Он просто появился в их отделе и прошел мимо Гарри, будто не узнал.
А Гарри узнал. И сразу же побежал к Гермионе выспрашивать, как его зовут и что он тут делает. И с тех пор начался его персональный ад.
Том Риддл стал самым молодым сотрудником отдела, самым умным, талантливым, старательным и вообще самым-самым. Слизеринец поднимался по карьерной лестнице будто играючи, все его боготворили, все старались ему понравиться, даже совсем старые волшебники и волшебницы. Он притягивал к себе взгляды, но в то же время оставался далек от всех, как божество, которому можно лишь поклоняться, но узнать лично нельзя.
Гарри сходил с ума всё больше.
Он не мог подойти к молодому парню и начать флиртовать, он не мог вообще ничего: вся его жизнь освещалась журналистами, которые не преминули бы обвинить его в интересе к настолько юному волшебнику.

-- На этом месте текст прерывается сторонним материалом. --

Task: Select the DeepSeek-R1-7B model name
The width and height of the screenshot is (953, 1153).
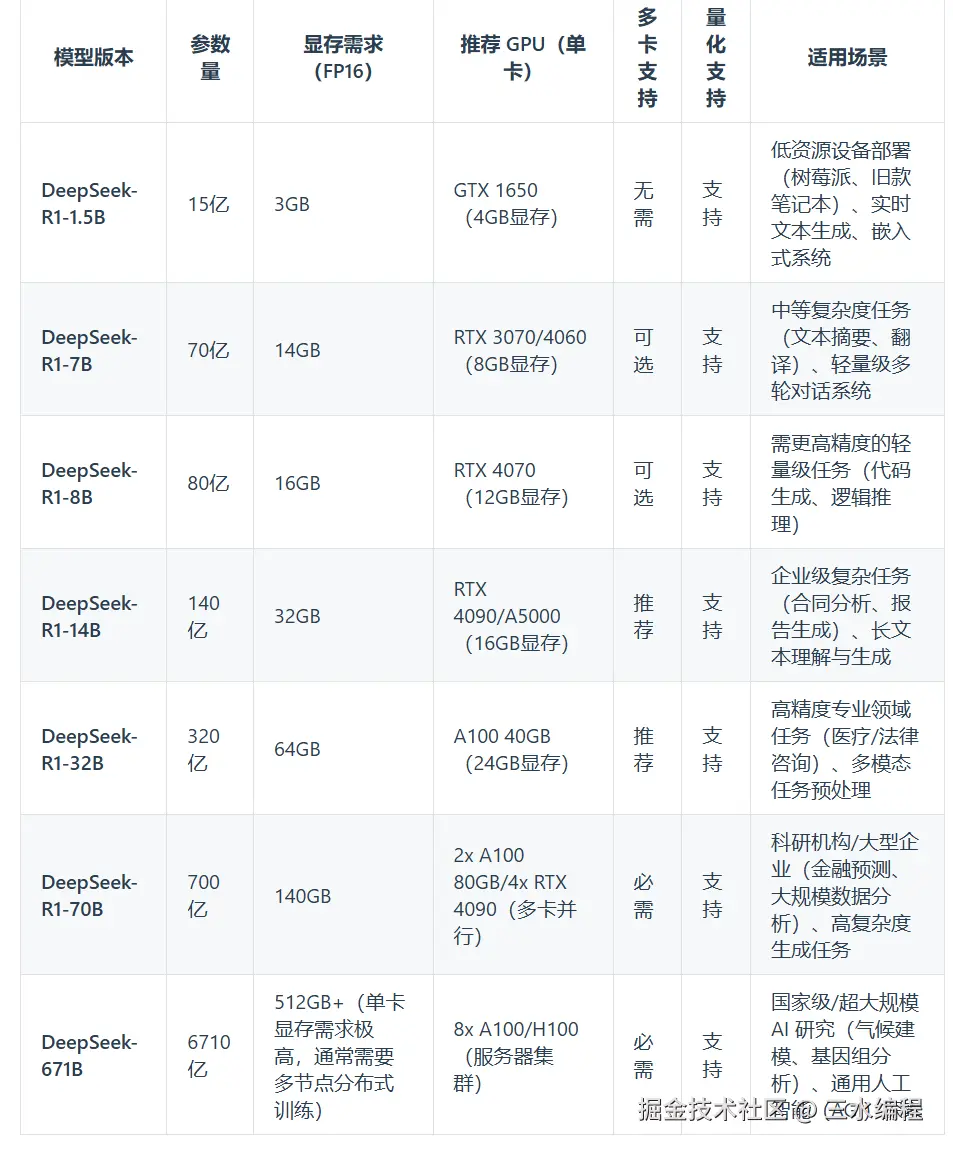Action: point(89,350)
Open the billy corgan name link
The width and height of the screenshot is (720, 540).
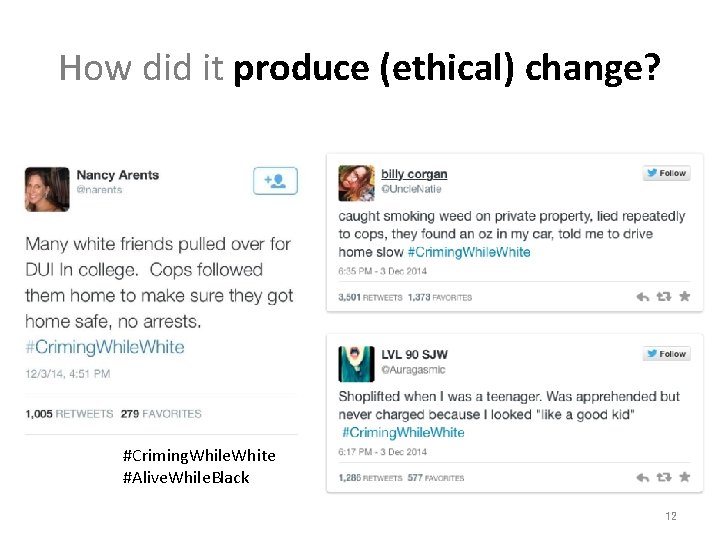414,175

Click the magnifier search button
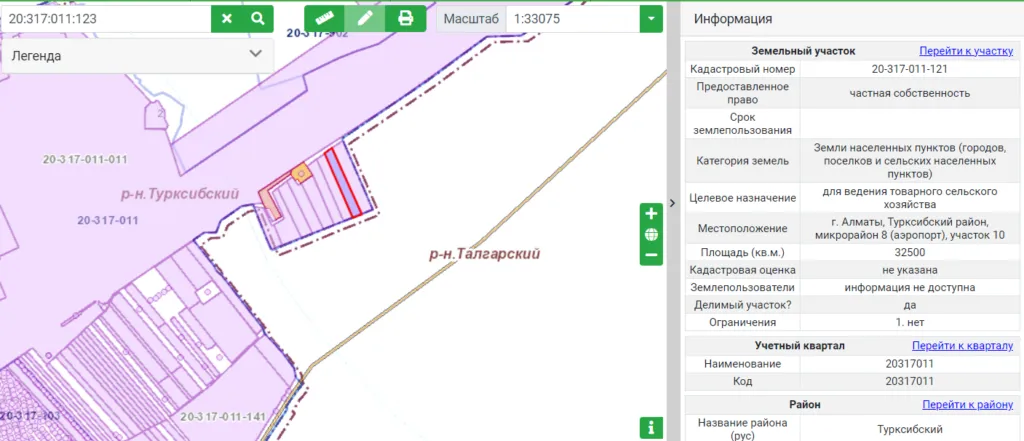258,18
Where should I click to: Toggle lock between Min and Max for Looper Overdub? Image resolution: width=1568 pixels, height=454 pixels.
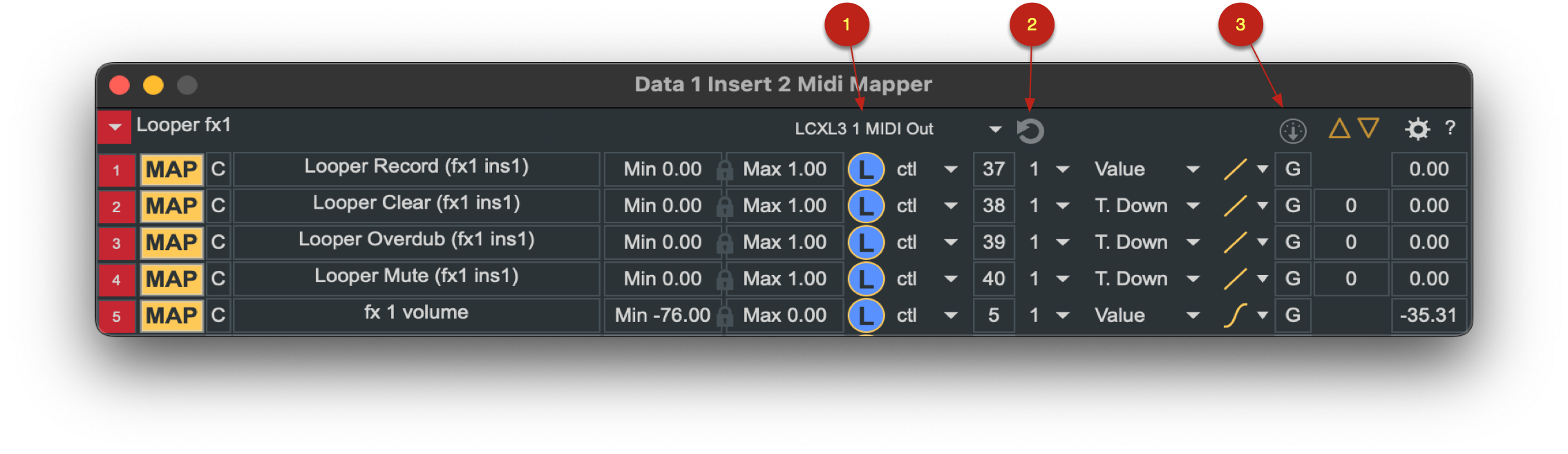click(x=724, y=243)
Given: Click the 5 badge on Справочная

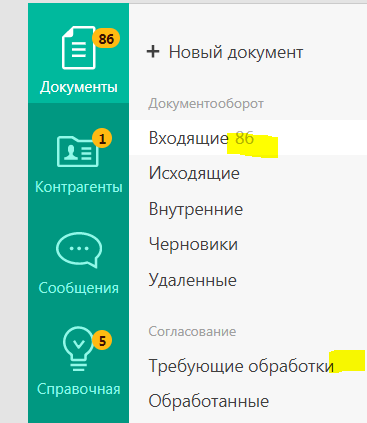Looking at the screenshot, I should (x=102, y=341).
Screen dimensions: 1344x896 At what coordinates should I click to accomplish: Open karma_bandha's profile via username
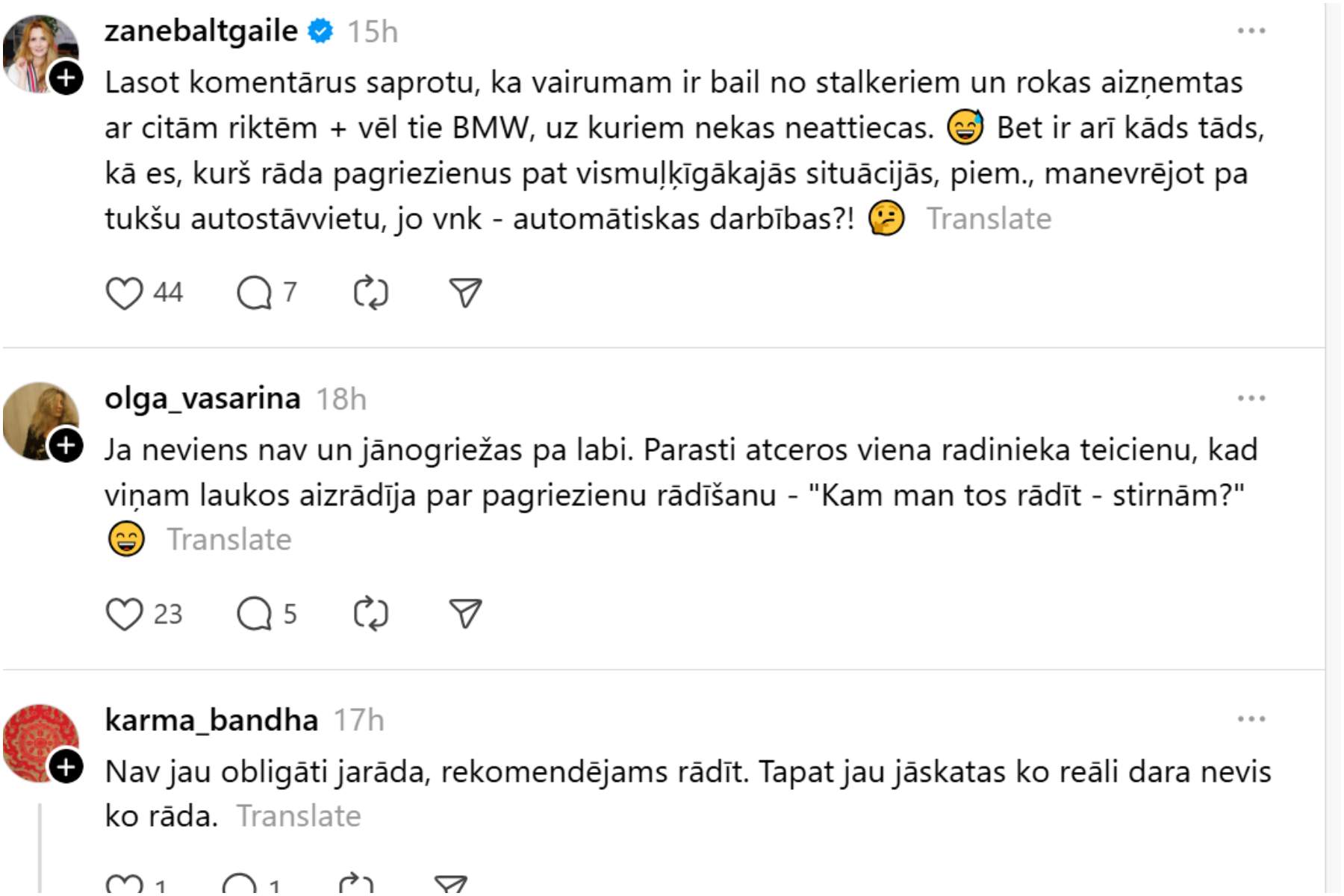pyautogui.click(x=211, y=721)
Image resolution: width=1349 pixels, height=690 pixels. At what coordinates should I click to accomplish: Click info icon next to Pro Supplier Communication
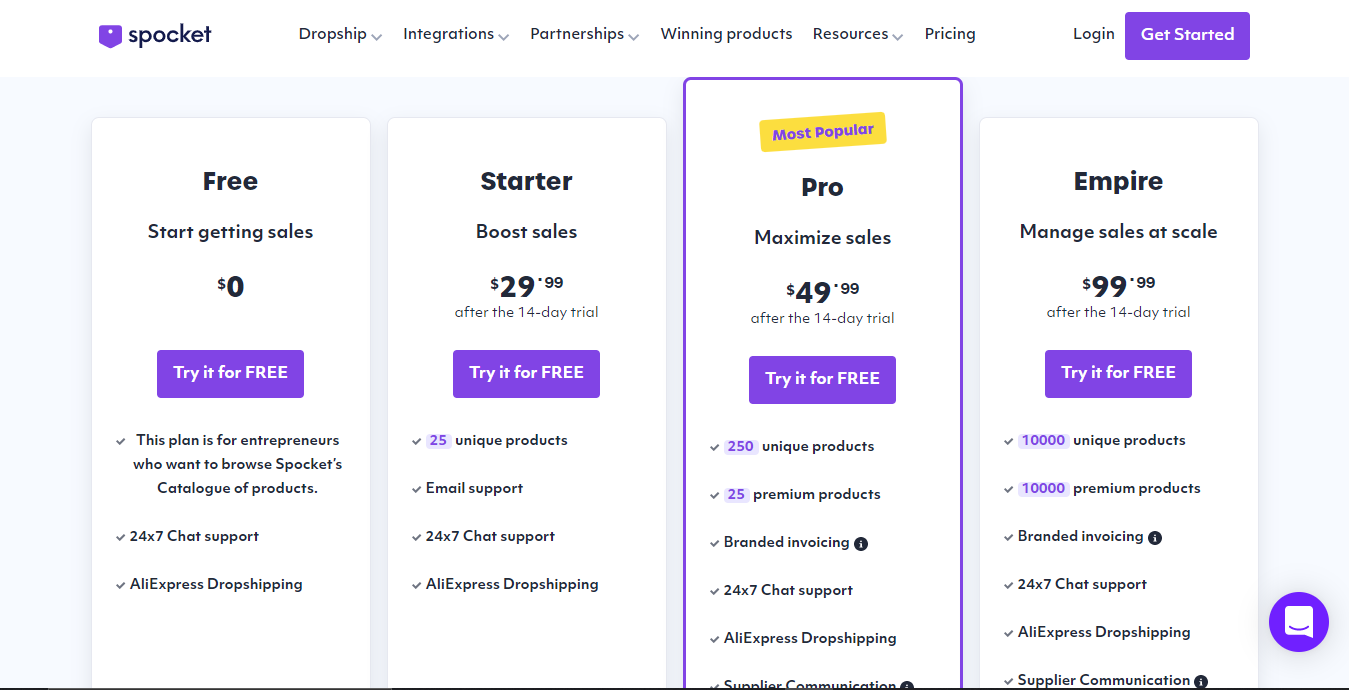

Да и сам он никак не мог смириться со своим интересом к нему. Он сам себе казался отвратительным, когда думал о Томе.
Восемнадцать. Девятнадцать. Двадцать.
В какой момент можно сказать, что Том достаточно взрослый? Гарри ведь не застыл в своих двадцать семь. Он тоже взрослел. Десять лет разницы никуда не денешь.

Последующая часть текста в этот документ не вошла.